WORK INSTRUCTIONS =>
1/ Answer these questions from the Valentine's season essay.
(a) At which store are candy heart box buyers cramming the aisles?
(b) What was the writer treated like after arriving breathless, cold and disheveled to a job?
(c) What did the writer test positive for a couple days later?
2/ Can you carry on the Valentine's season essay from the point where it stops?

SOURCE PASSAGE =>
_ _ _ _ _ _ _

It's that time of year again - swarms of candy heart box buyers cramming the aisles at CVS, desperate husbands searching for the right card (that will do the trick), kids developing cavities from their 37th sweet treat. Then there are the 60-year-old ladies roaming the aisles, smiling a fake half-smile, barely recalling what it felt like to receive a Valentine.
Don't get me wrong. I called this bearable lightness because it is. What a joy it is to to walk by a construction site without fear of whistlers blasting our ear drums, or converse with the male boss and actually hold his gaze. The days of questioning why we were hired (looks) are gone. Our voices are heard. We are respected!
Sort of. I am finding that at times, if I look particularly dowdy that day, I am treated with disdain. Not only from men but women. I recently arrived breathless, cold, disheveled to a job, was treated like a bag lady, and a couple days later tested positive for Covid. In the few minutes I interacted with the higher-up, I could tell my appearance was causing me to be prejudged. This is why 61-year-olds get stylists and plastic surgery, I suppose.

_ _ _ _ _ _ _

RECORDS =>

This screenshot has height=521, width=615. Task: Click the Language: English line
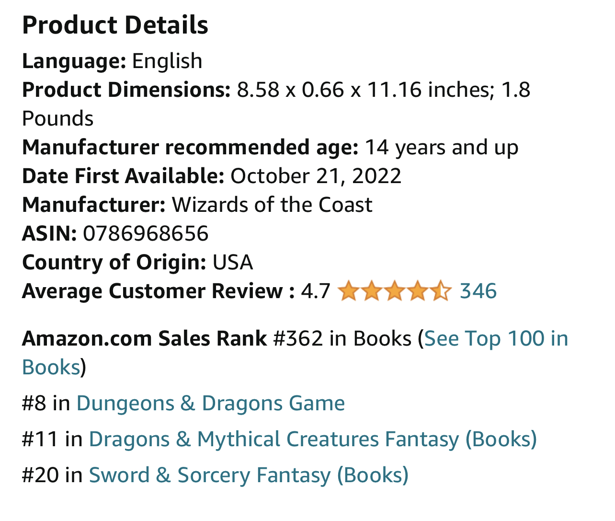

_ _ _ _ _ _ _

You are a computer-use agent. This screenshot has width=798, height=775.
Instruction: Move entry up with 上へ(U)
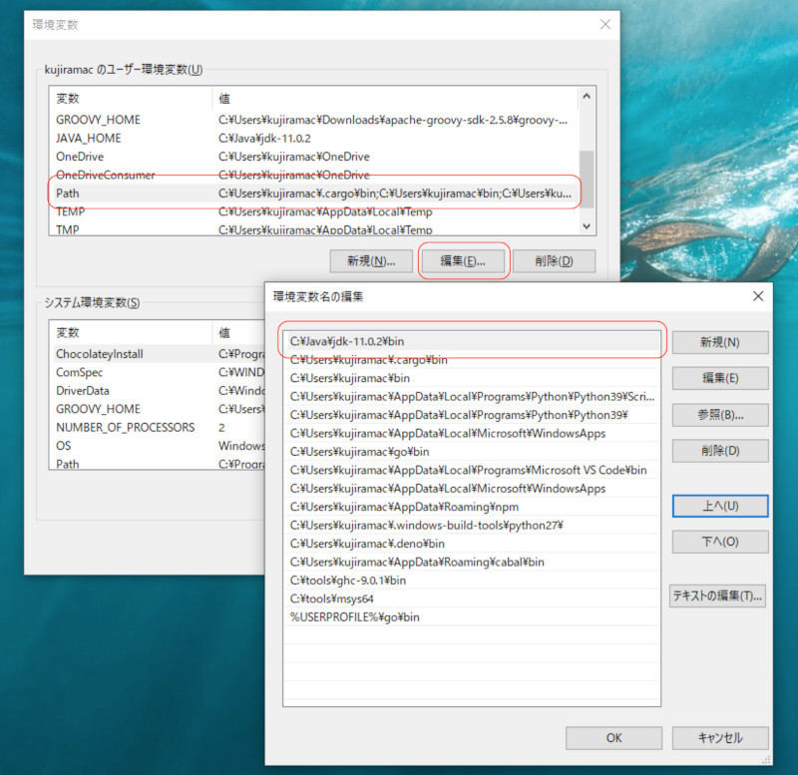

_ _ _ _ _ _ _

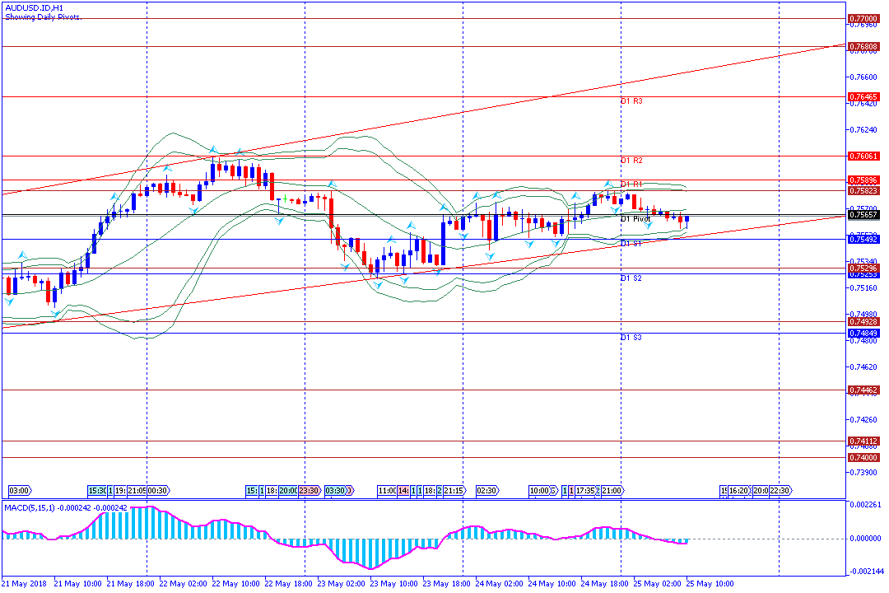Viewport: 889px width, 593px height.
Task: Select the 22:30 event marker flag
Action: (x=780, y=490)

_ _ _ _ _ _ _

ANSWERS =>
1/
(a) CVS
(b) A bag lady
(c) Covid

2/
Men my age are not dealing with any of this. If no longer hunky and virile, they are at least chunky and feral. They don't wane in the way we do. They may die at an earlier age, but while they're around they are still scoring with the babes.
So what's an older gal to do on Valentine's Day? Adopt her 13th cat? Eat three pints of Ben & Jerry's? Hogwash. Walk, swim, ski, play tennis, jog, hike! Exercise is the antidote for the blues, will get and keep you fit, and who knows might attract that gentleman caller after all. Yep, the one who picked up your ball or opened the court gate for you ... or laughed when you said you couldn't get up.